Selected passage ->

****************

Facebook Falls Short
Soroush is a member of The Motley Fool Blog Network -- entries represent the personal opinion of the blogger and are not formally edited.
By Simon Osipov
Behind the face of Facebook
Although the company is not even ten years old, Facebook (NASDAQ: FB) is a household name. In fact, statistically speaking, you probably have a Facebook page open as you read this article. Facebook is the home to more than 750 million active users, 50% of who log on every single day. There are 900 million objects that people interact with, be it pages, groups, or events. People spend over 700 billion minutes per month on Facebook, outperforming all of Facebook’s rivals up to 20x.
The numbers don’t look so hot, though, for Facebook’s profitability. During first quarter of 2012, Facebook had its first quarterly revenue decline of over 6% to $1.06 Billion. The fall was largely pulled down by the decrease in advertisement revenues of over 7%. Looking at the same pre-IPO stage for Google (NASDAQ: GOOG), however, the company had revenue growth of over 35%.
In March 2012, Facebook reported that 54% of monthly active users were mobile users. But Facebook is not monetizing on them because of the lack of physical space on the application platform. A partial solution for this was the hastily executed acquisition of Instagram, which only builds a potential for ad revenue in the future. Facebook does not need more users – it has plenty. It needs a higher concentration of monetized users.

****************

Stored data ->

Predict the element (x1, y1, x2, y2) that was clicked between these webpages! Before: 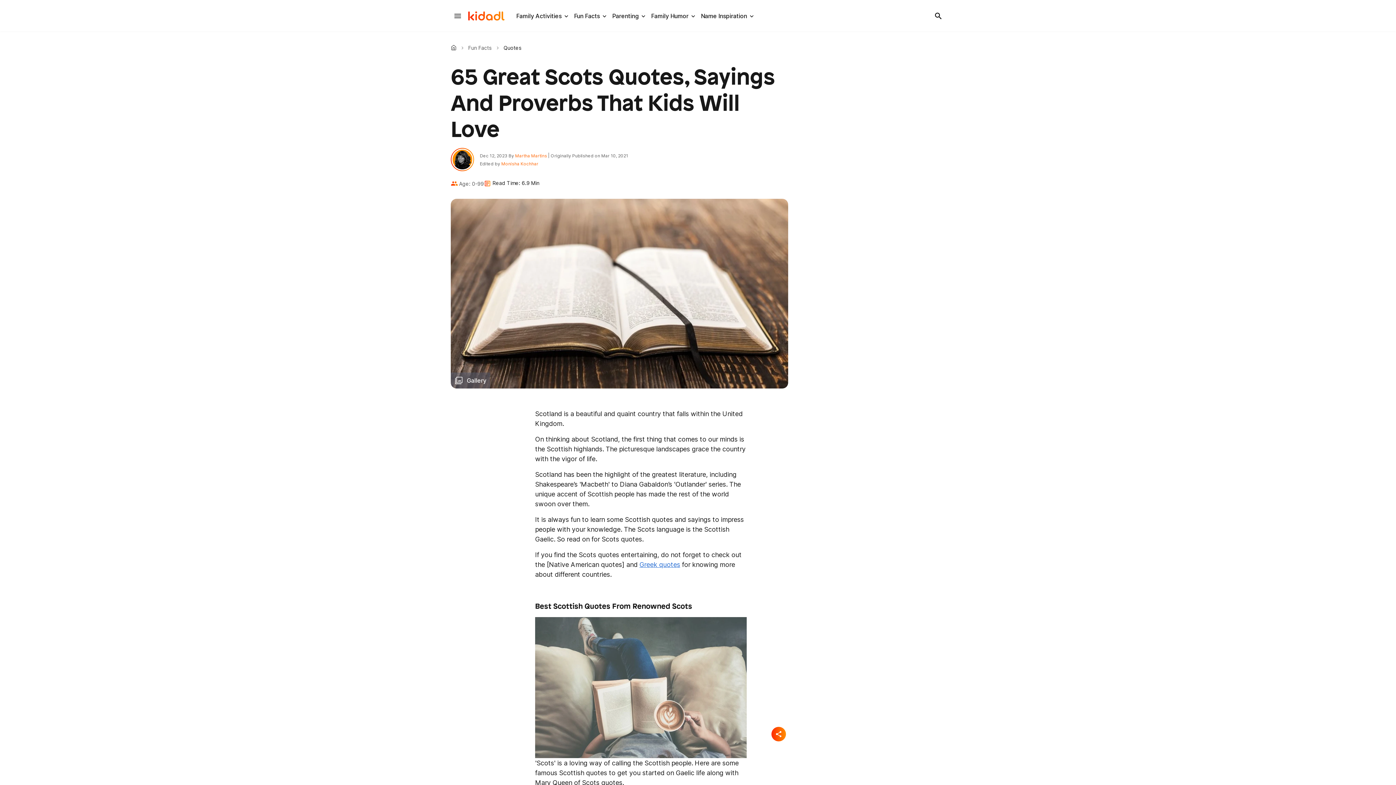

****************

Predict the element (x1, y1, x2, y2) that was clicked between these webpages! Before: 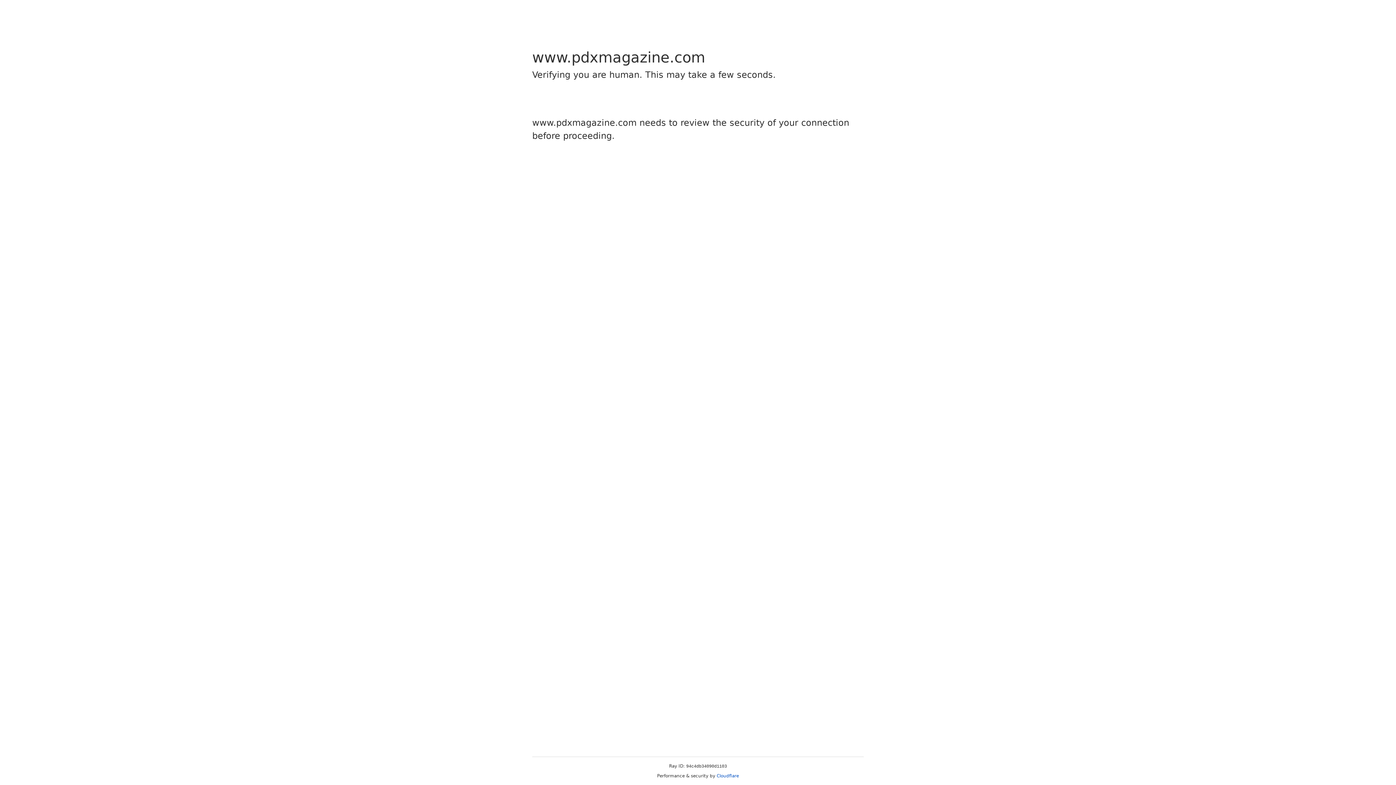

****************

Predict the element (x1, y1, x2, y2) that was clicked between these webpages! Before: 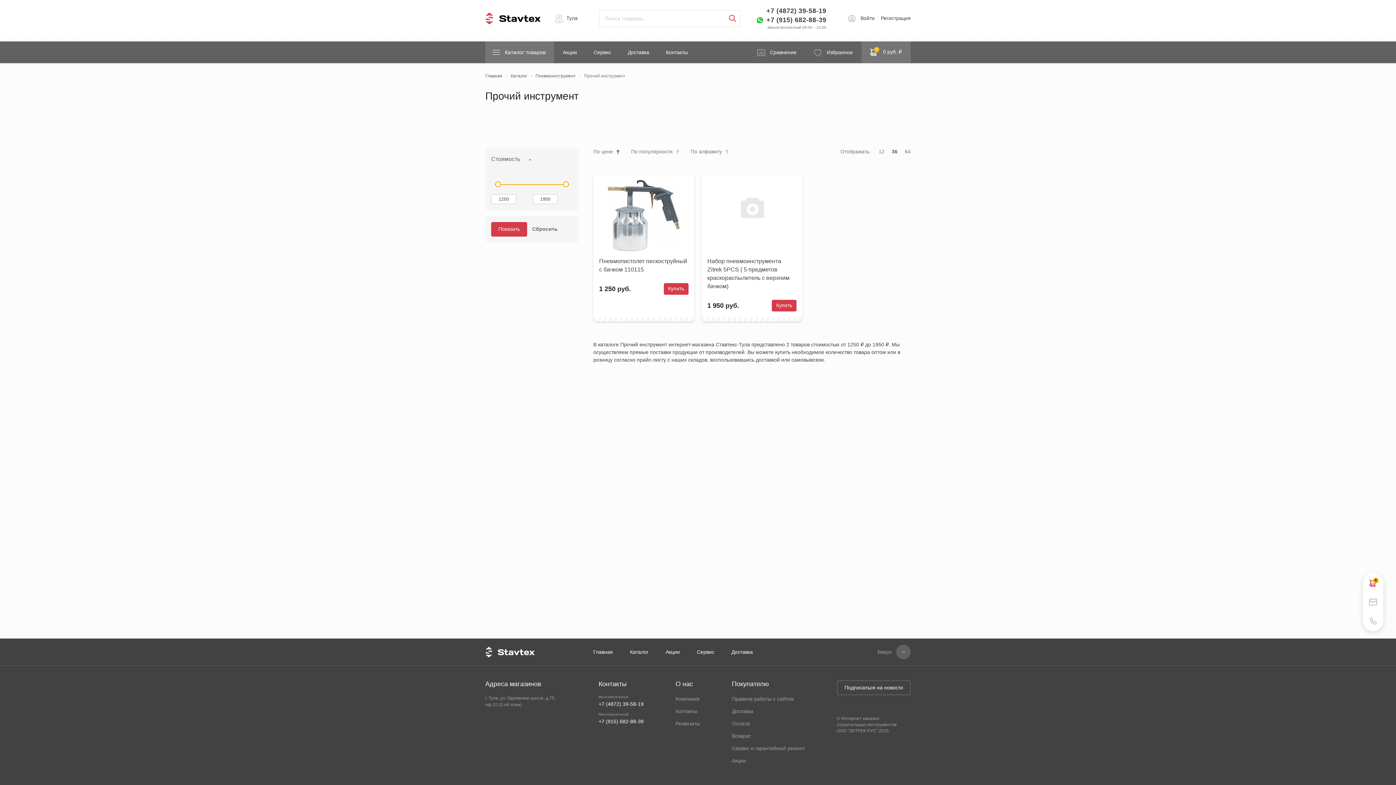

****************

Can you continue the article about Facebook's profitability from the point where it stops?

For a company that makes its money from ads, Facebook’s future is uncertain. It has gone the distance to extend space for advertisements, but there is little real estate left. Recent premium ad offerings, which allow for sound and video capability, were a one time revenue boost that couldn’t even put the first quarter earnings growth into positive territory. Moreover, Facebook’s transition into its new platform called “timeline” was not welcomed by users, to say the least. Even worse, timeline offers less ad space and fewer clicks per page, which may hurt Facebook’s top line. Facebook’s new users are also primarily coming from developing countries, which are difficult to monetize since most big brands focus ad campaigns on first world countries.
At a $100 billion valuation, Facebook is pricing itself at 108x its earnings in the last 12 months. Putting this into perspective, the average multiple for the overall market is 14x and for Google it was 18x. Revenue multiples are extreme as well. Facebook’s valuation yields an 18.6x revenue multiple for 2012 forecasted revenues of $5.4 billion. Typical valuations for Google, Yahoo!, LinkedIn, and Yelp were 5-10x. Using a 9x multiple, which many investors agree is a lot more fair and accurate, the intrinsic price of Facebook should be $24, 50% lower than the IPO price of $38. Although the share price may rise in the short term due to media attention, many analysts agree that the long-term fair value price is around $25 per share.
It is not uncommon for a growing company like Facebook to price itself at enormous valuations because these prices are expected to encompass future earnings. Facebook’s business model, though, is not clear-cut, even when compared to other tech giants like Google. Facebook prides itself on its hundreds of millions of users, however Professor Aswath Damodaran of New York University, says “It’s like a Chinese company that says it’s worth a lot because there are a billion people in China.” Facebook’s plan to reach into its unpaid customers’ pockets is not completely clear. “Facebook has a great product,” Damodaran says, “but it is not a great company yet.”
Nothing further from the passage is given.